━━ Supplied data ━━
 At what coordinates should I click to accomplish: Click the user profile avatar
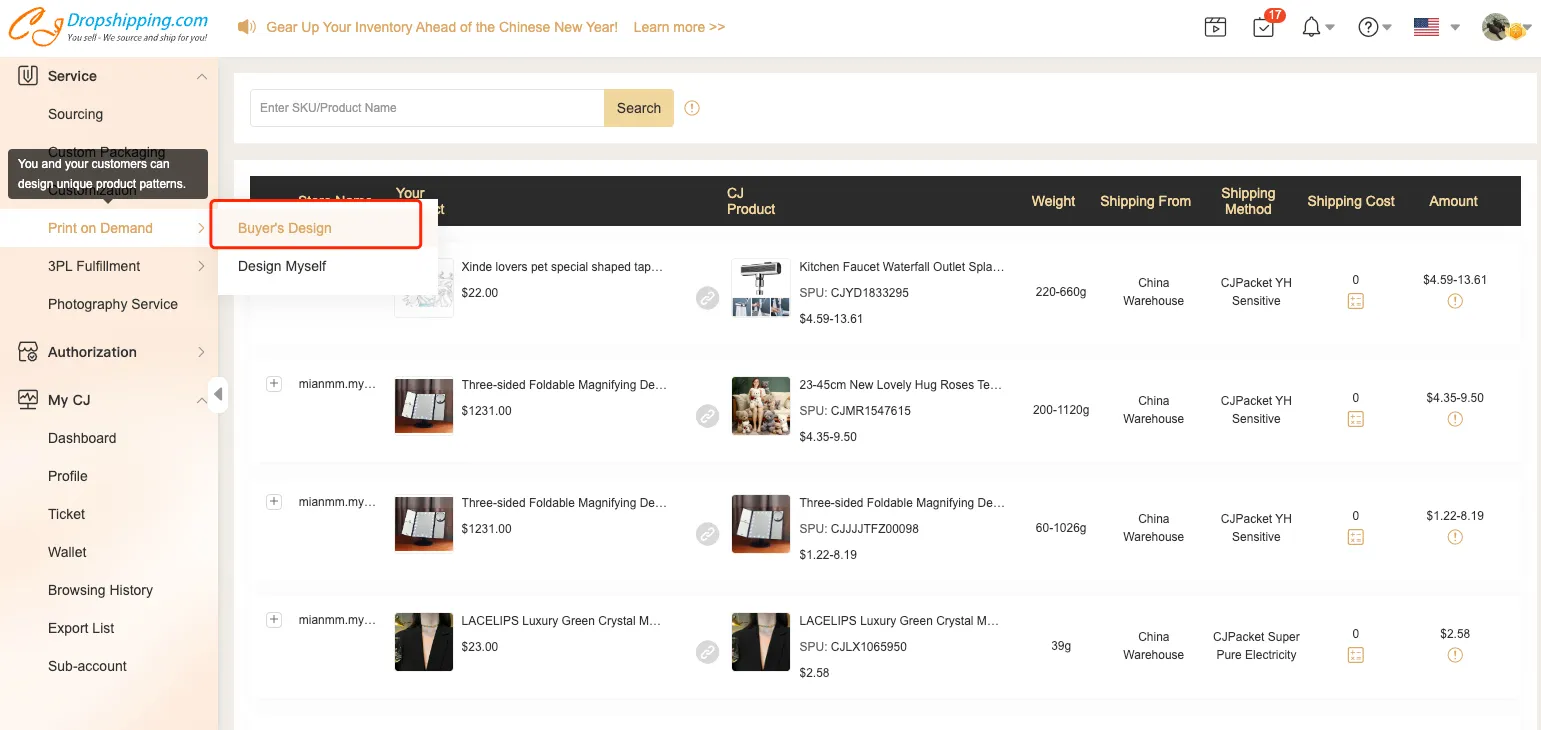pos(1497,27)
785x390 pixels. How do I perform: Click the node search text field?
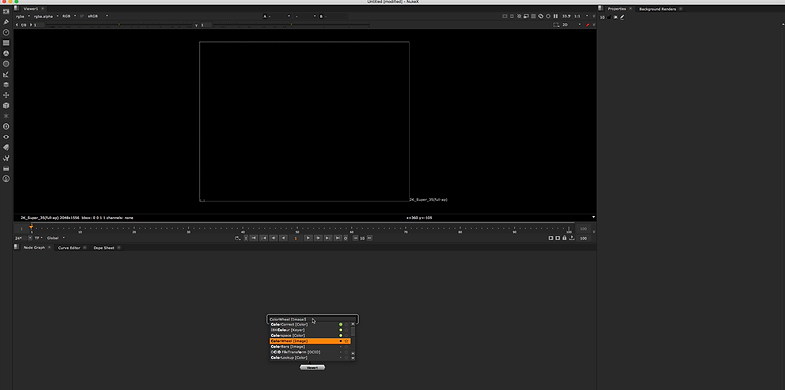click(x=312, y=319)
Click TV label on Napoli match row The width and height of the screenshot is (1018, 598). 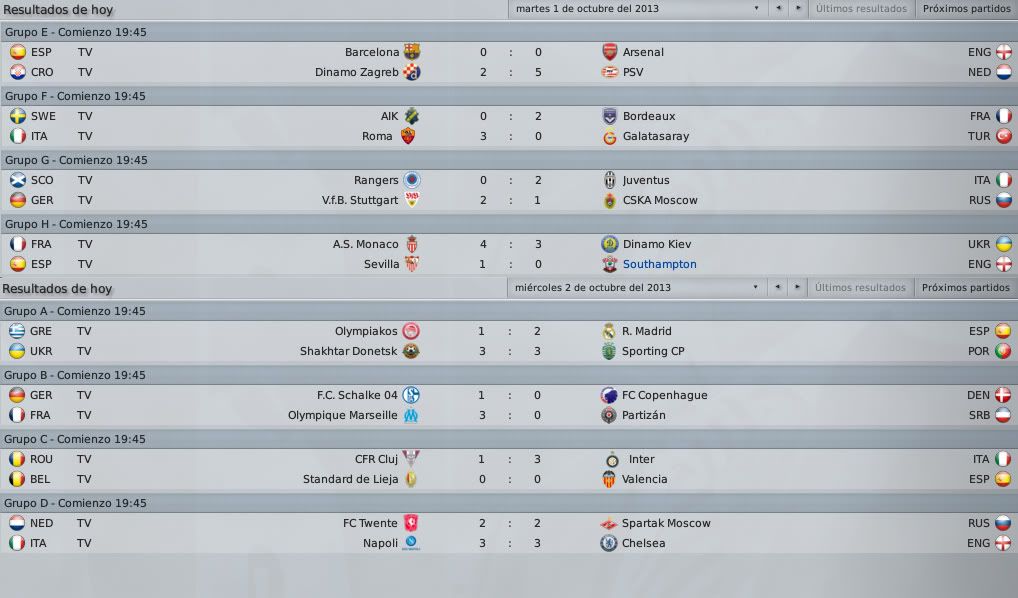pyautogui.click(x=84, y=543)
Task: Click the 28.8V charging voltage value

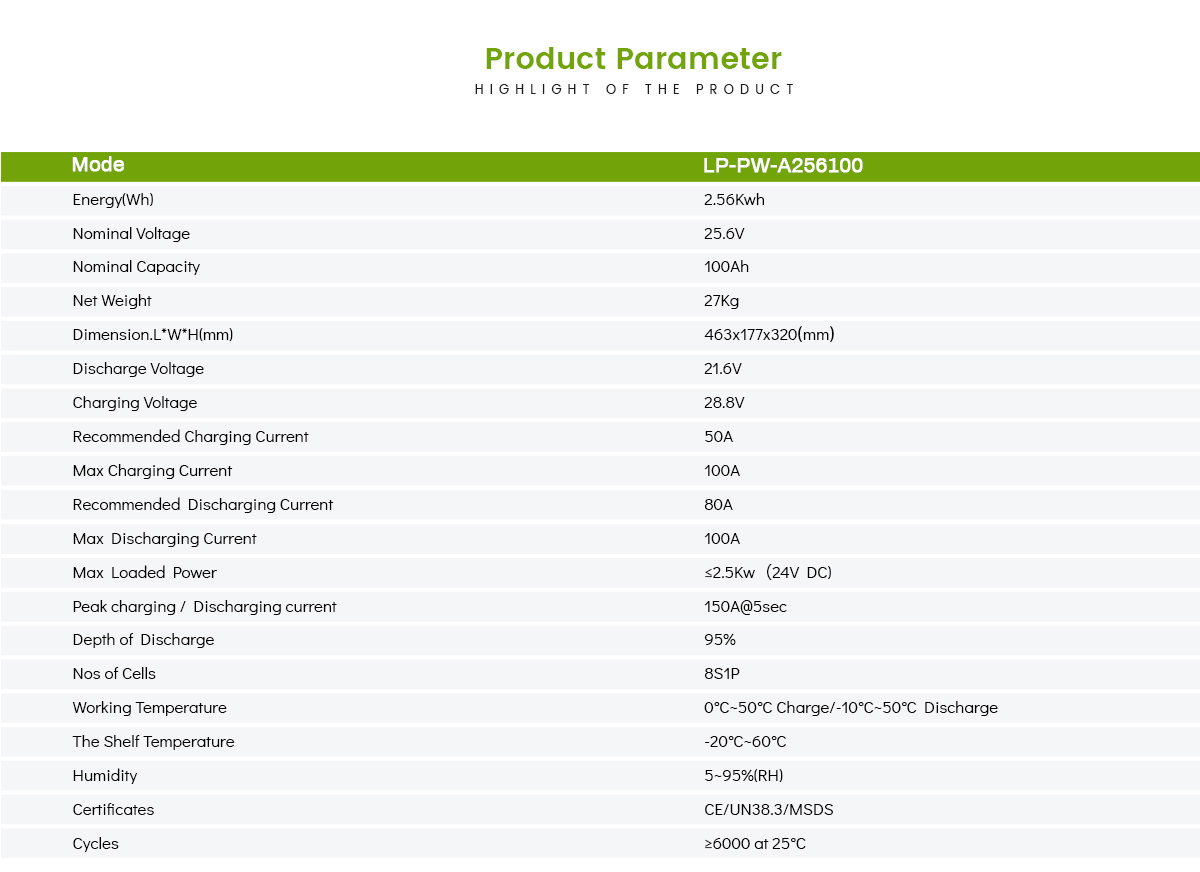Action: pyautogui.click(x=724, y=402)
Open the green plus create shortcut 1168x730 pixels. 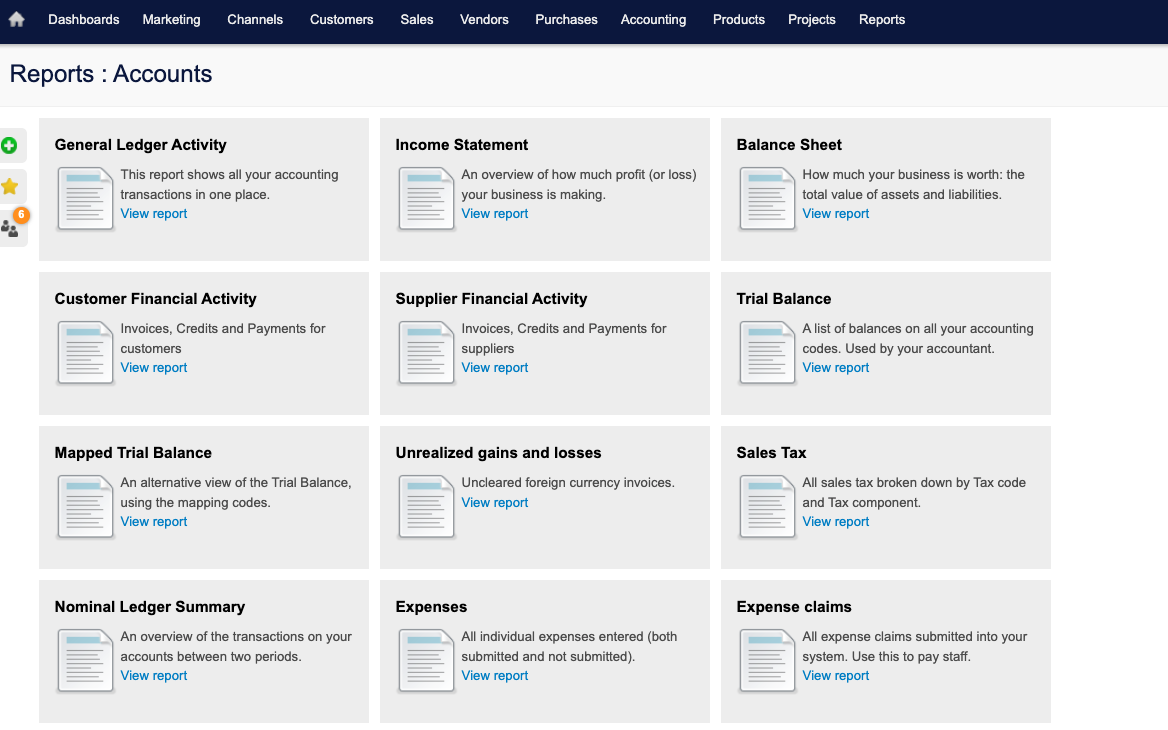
━━━
**Your goal**
Exclude the pictures, and output exactly the lines from the one with "Task: Click the 28.8V charging voltage value" through the last line of the records, both included.

**Response area**
Task: Click the 28.8V charging voltage value

Action: pyautogui.click(x=724, y=402)
Open the green plus create shortcut 1168x730 pixels. 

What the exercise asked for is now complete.